# Kaanapali Beach Club-Diamond Resort?



## princesslayla (Aug 13, 2012)

Anyone been here recently? The reviews on this website are pretty old...two reviews this year only. Tripadvisor has some pretty bad recent reviews. I can get a week here next year pretty easily, but the reviews are scaring me! 

I noticed it is going through a renovation. Anyone know when it will be completed? Thanks so much!


----------



## Phill12 (Aug 13, 2012)

Only thing I can tell you is we rented a week there in May for our daughters honeymoon. They loved it and had great time. I understood there might have been work on higher floor but dd never said anything about noise or problems. 

 PHIL


----------



## jennifer 4 (Aug 13, 2012)

We were just there in July. As usual, we really enjoyed the resort.  Yes,
they are going through renovation of the units.  We were not in a renovated
unit, but it was perfectly fine, and the bed was very comfortable.

They are working from the top floor down; they had only reached the 10th floor, and we were told it would probably take a couple of years to get to all of the floors.

There is no oven or range, but they do supply a large electric skillet.  Also
there is no washer or dryer in the units.  They do have them on every other
floor (even floors I believe).  Also, now you do not have to pay to use the
machines.

Keep in mind that if you are exchanging in, I believe you will have to now pay
a resort fee of $20 or $25/day.

This resort is not the same quality as a Westin or Marriott, but we have gone
back five or six times, and have had great experiences each time.


----------



## artringwald (Aug 13, 2012)

We love the resort and the location. We have stayed there several times and were there last March. We got a room on the 12th floor which had just been renovated. The only down side was that they we doing work on the roof, so we heard periodic banging during the day. The first 7 pictures from this site were taken from our room:

http://artringwald.smugmug.com/Travel/2012-Hawaii

We're already looking forward to our next stay.


----------



## dougp26364 (Aug 13, 2012)

While I love tripadvisor and give them a lot of reviews, I tend to stay away from both reading or writing timeshare reviews. Most people who review timeshares on tripadvisor are expecting the full 5 star hotel treatment and it's just not the same. The timeshare reviews I've read on tripadvisor lean very heavy to the negative. 

As a test, try looking up other timeshare reviews and see how they compare. Maybe look up resorts you know from previous stays or timeshares you own. Maybe things have changed since I last looked but somehow I doubt it. I learned that tripadvisor might be good for some things but not timeshare reviews so I stopped checking the timeshares. 

The exceptions might be hotel chains where renters who booked on the hotels web site are treated like hotel guests with daily maid service, pick their unit view et....

Diamond Resorts has a pretty high standard of quality. We have a reservation at KBC for next year. My expectations are we'll have a great trip.


----------



## AKE (Aug 14, 2012)

From our experience (and also acknowledged by the timeshare sales staff there), exchangers get the worst units and this should not be a surprise as there are relatively few ocean-front units; for the most part the units are either valley view or ocean view.  I should note that for many ocean-view units you are so far from the ocean that the units might as well be valley-view. Ten years ago the resort was great; I would not say the same now (we have exchanged into here  for 15 years but no longer do so for a variety of reasons, including the $25/day resort fee which gives you nothing in my opinion except parking (and even if you don't need the parking, you still get charged the $25/day).

*GIVEN ENTRIES*

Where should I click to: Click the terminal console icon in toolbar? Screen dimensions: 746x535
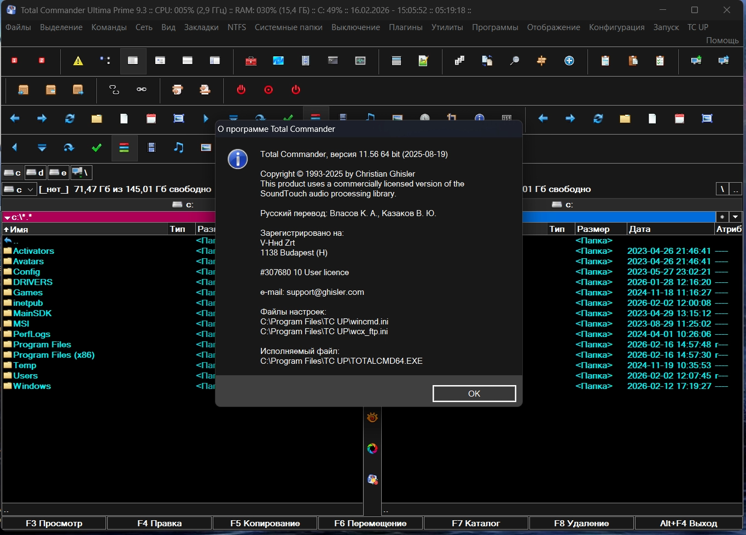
--
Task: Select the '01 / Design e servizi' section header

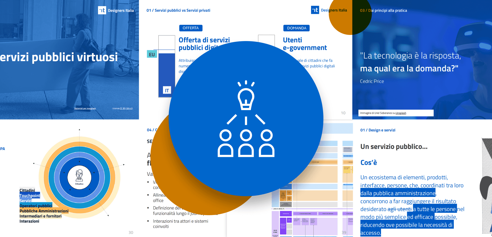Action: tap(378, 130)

*WHAT IS EXPECTED*
Answer these questions using the Kaanapali Beach Club thread:
1. In which direction is the unit renovation proceeding, and what floor had it reached by July?
2. What appliance does the resort supply in place of an oven or range?
3. What did artringwald hear during the day, and what caused it?
The items have no connection to the Kaanapali Beach Club thread.

*PROBLEM SOLUTION*
1. The renovation is proceeding from the top floor down, and it had reached the 10th floor.
2. A large electric skillet.
3. Periodic banging, caused by work on the roof.